Introductory data science course in R, taught at the Andrew Young School GSU.
http://ds4ps.org/ays-r-coding-sum-2022/
2 stars 2 forks source link

Plotting non-numeric data #12

Open Cam-Hoff opened 2 years ago

Cam-Hoff commented 2 years ago

Hello, I'm starting to work on my code through and I'm having problems creating a basic bar or histogram plot to display the differences between 3 categories. im getting errors about it being non-numeric and thus not able to be plotted. like this. Error in hist.default(data$Mode_of_Shipment, main = "Shipping Methods", : 'x' must be numeric

here is my code. the variable in question has 3 possible values: Flight, Ship, Road.

hist(data$Mode_of_Shipment, main= "Shipping Methods", xlab= "Method", ylab = "number", col = "red")

I've tried a lot of ways to make it numeric (as_numeric) and used table() (which for some reason merged two of the categories together for some reason) as well to no avail.

jamisoncrawford commented 2 years ago

Run the following and see what you get:


head(data$Mode_of_Shipment)

class(data$Mode_of_Shipment)

Let's see what the data look like.

Cam-Hoff commented 2 years ago

did head with n = 20 so you can see its not all flight.

[1] "Flight" "Flight" "Flight" "Flight" "Flight" "Flight" [7] "Flight" "Flight" "Flight" "Flight" "Flight" "Flight" [13] "Flight" "Flight" "Flight" "Flight" "Flight" "Ship"
[19] "Ship" "Ship"

[1] "character"

jamisoncrawford commented 2 years ago

That's not a numeric variable, and it can't sensibly be converted to a numeric variable with as.numeric().

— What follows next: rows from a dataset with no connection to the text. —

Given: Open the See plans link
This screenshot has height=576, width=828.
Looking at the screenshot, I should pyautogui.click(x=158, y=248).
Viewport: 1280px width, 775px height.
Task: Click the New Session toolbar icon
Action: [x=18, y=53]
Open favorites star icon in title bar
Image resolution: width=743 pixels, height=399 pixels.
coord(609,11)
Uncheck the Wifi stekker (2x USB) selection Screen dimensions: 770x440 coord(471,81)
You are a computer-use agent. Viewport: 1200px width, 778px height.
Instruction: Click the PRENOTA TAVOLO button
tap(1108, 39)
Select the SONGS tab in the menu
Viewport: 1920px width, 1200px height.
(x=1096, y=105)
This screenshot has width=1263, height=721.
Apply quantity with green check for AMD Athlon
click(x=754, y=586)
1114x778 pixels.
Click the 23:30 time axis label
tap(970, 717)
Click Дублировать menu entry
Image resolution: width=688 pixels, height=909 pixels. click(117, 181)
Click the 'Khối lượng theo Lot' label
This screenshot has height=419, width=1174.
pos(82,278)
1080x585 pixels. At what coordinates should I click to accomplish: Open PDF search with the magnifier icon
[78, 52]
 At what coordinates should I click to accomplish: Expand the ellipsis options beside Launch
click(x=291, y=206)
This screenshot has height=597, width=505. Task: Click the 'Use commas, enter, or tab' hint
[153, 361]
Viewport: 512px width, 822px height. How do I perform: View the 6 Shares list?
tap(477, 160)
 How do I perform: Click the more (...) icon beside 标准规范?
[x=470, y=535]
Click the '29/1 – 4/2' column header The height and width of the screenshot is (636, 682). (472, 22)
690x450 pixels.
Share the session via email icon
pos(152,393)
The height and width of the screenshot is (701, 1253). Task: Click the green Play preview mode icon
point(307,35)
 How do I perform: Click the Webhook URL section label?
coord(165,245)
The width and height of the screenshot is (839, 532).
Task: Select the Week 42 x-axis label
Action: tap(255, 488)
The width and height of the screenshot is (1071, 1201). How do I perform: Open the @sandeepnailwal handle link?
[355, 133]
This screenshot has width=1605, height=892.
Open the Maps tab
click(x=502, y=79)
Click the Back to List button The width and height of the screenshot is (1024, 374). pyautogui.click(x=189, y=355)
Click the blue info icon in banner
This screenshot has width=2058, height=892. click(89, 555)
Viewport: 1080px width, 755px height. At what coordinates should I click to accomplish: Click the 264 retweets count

Remember, hist() takes a vector of numbers or numeric values and displays their frequency.

You might be more interested in creating a bar chart to show the count of each (flight, ship, etc.).

Cam-Hoff commented 2 years ago

So i had tried that earlier as well and got this error. Error in -0.01 * height : non-numeric argument to binary operator which is how i learned about the as.numeric (in searching this error code). then when applying that to the code. i get this error. Error in plot.window(xlim, ylim, log = log, ...) : need finite 'ylim' values

This is where i got stuck because most of the tutorials online talked about just replacing the vector with numeric vectors, but i thought that is what I had done with as.numeric.

example code: barplot(as.numeric(data$Mode_of_Shipment), main= "Shipping Methods", xlab= "Method", ylab = "number", col = "red")

jamisoncrawford commented 2 years ago

Nope, unfortunately Mode_of_Shipment cannot turn into numeric because there's no easy way for R to do this.

We could convert a ZIP code to numeric, or even a telephone number, because they are comprised of numbers. But in this case, things like "Ship" and "Flight" can't be converted, because they are made up of letters.

For bar plot, you are so far only providing one axis, but remember that you should provide two (for the x and y axes). I would preprocess the data beforehand, and make it so you have a list of unique shipping methods and a single count value for each method. That will convert to a visualization nicely.